Listed entries:
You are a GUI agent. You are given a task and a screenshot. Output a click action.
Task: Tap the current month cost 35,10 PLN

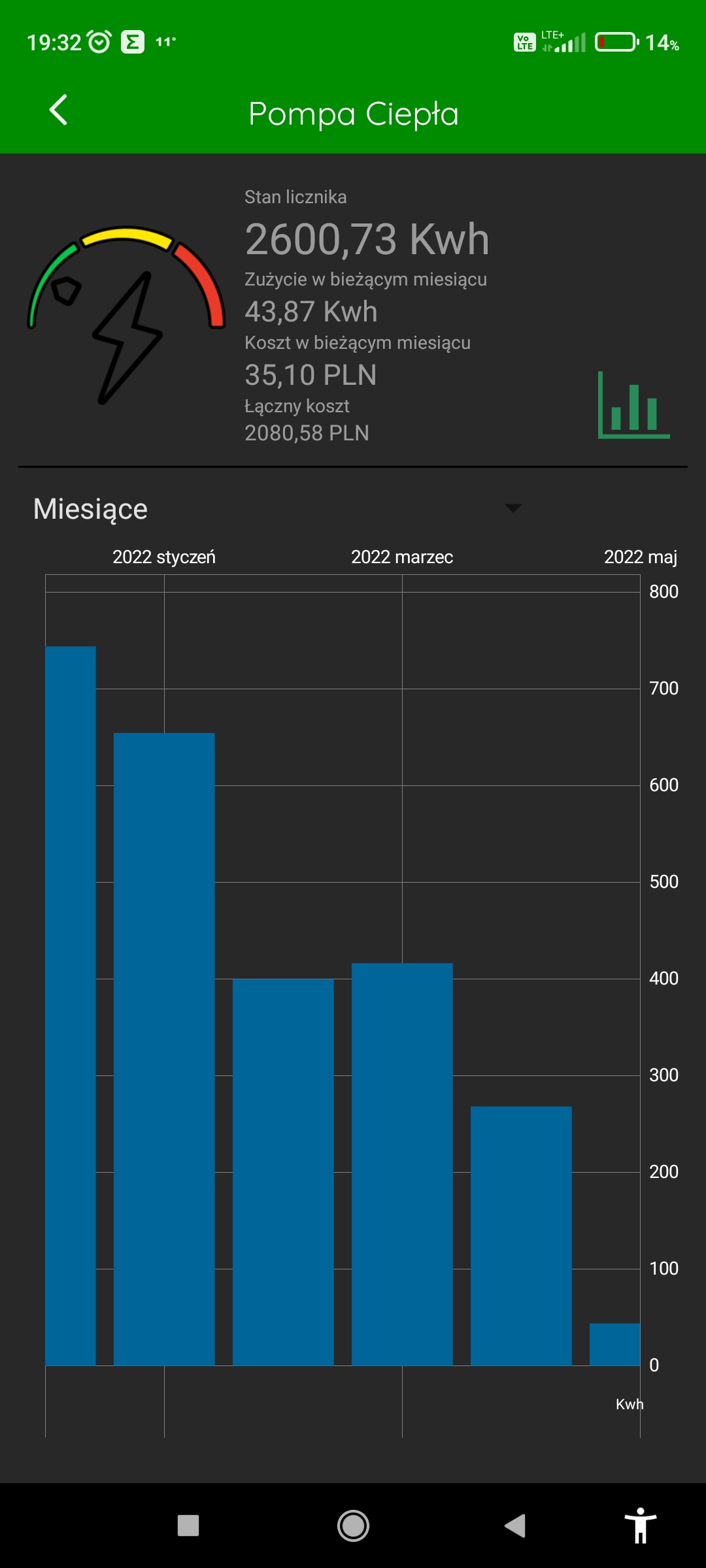click(311, 375)
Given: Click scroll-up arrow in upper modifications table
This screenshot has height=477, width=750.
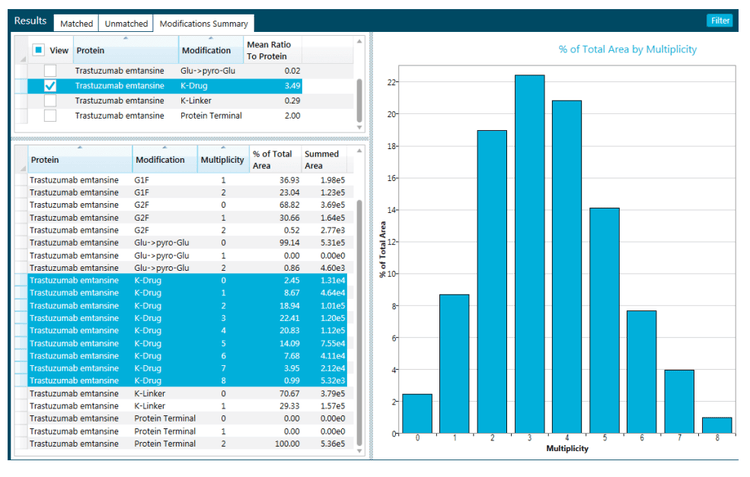Looking at the screenshot, I should pos(359,40).
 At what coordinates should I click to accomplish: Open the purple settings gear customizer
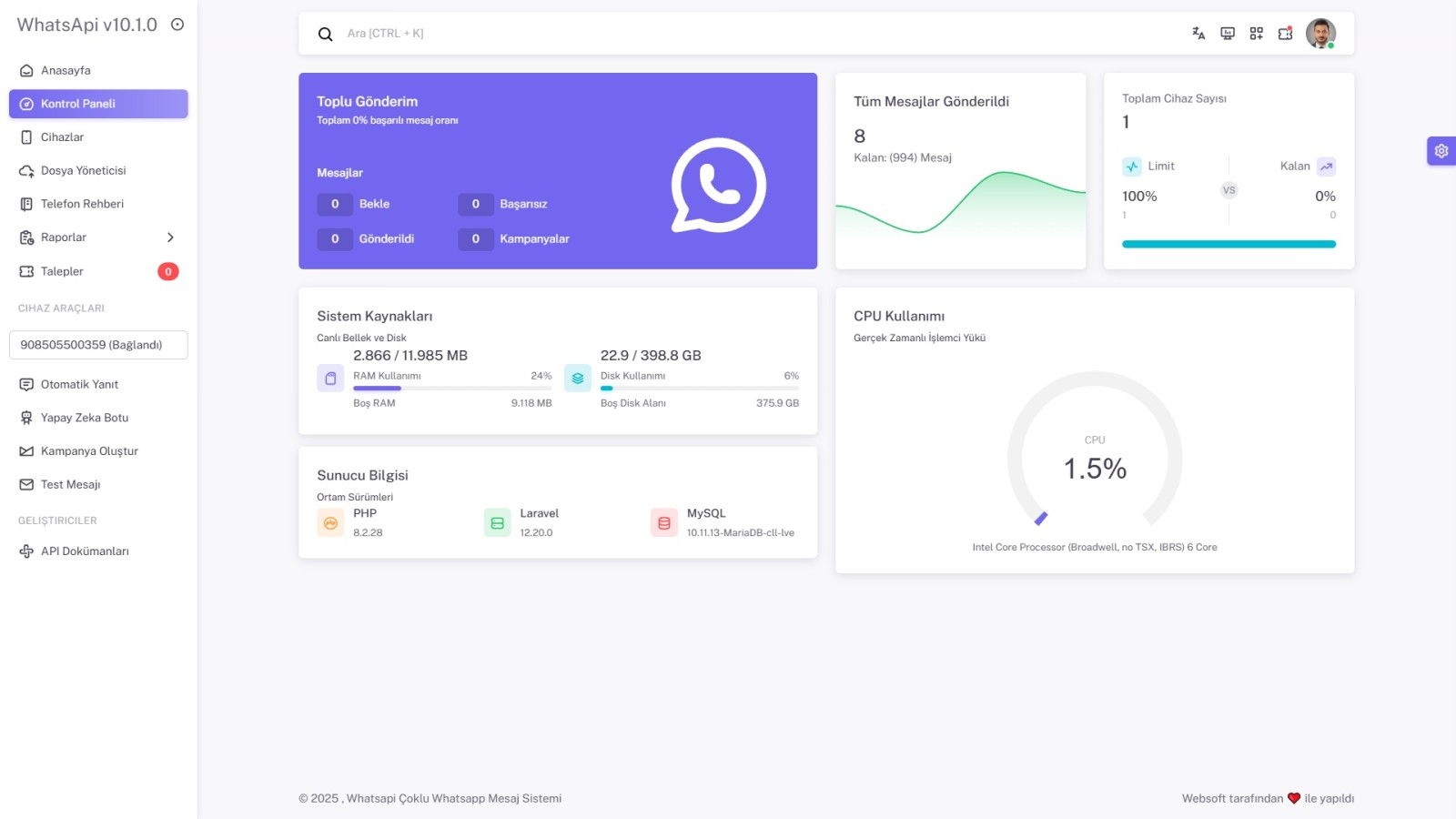pos(1441,151)
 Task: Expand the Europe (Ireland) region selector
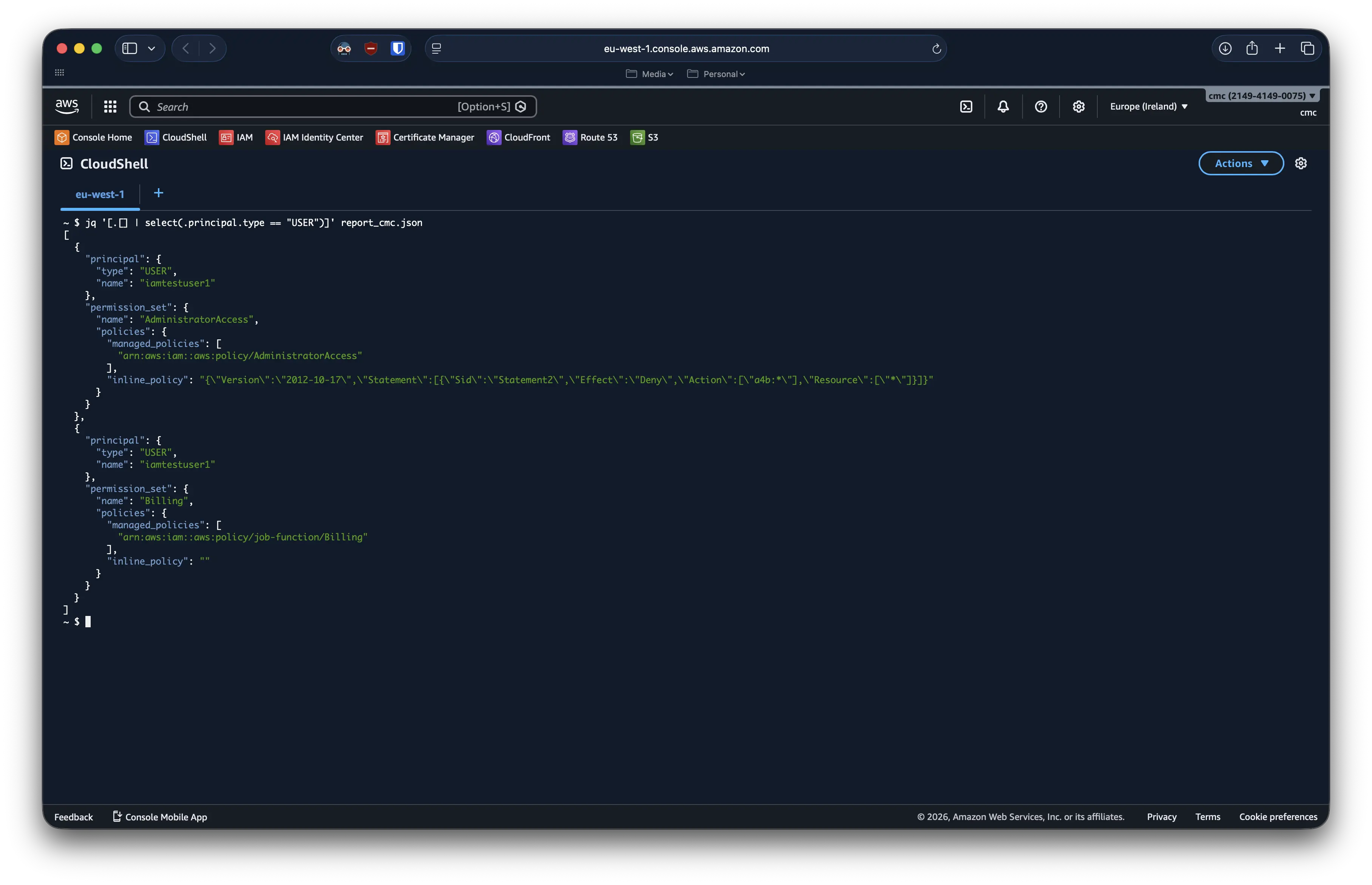[x=1149, y=106]
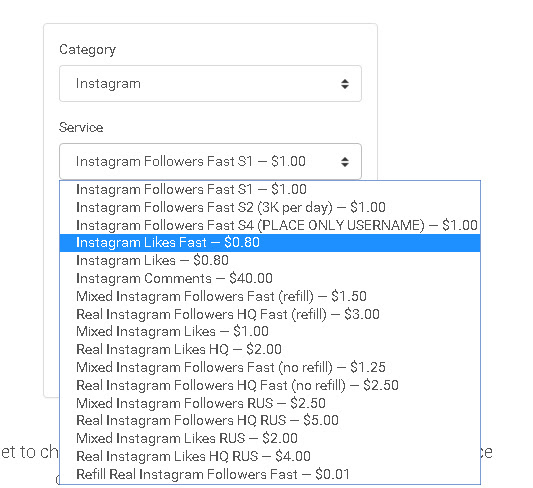Select Mixed Instagram Likes RUS $2.00
The image size is (533, 488).
pyautogui.click(x=270, y=438)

Work item: Hand back the records above exactly as they are, pictures excluded.

Exercise result:
You are a GUI agent. You are given a task and a screenshot. Output a click action.
Task: Tap the current month cost 35,10 PLN

click(311, 375)
Given: Click scroll-up arrow in upper modifications table
This screenshot has height=477, width=750.
Looking at the screenshot, I should pos(359,40).
 At what coordinates should I click to accomplish: Open the purple settings gear customizer
pos(1441,151)
 Task: Expand the Europe (Ireland) region selector
[x=1149, y=106]
Select Mixed Instagram Likes RUS $2.00
The image size is (533, 488).
pyautogui.click(x=270, y=438)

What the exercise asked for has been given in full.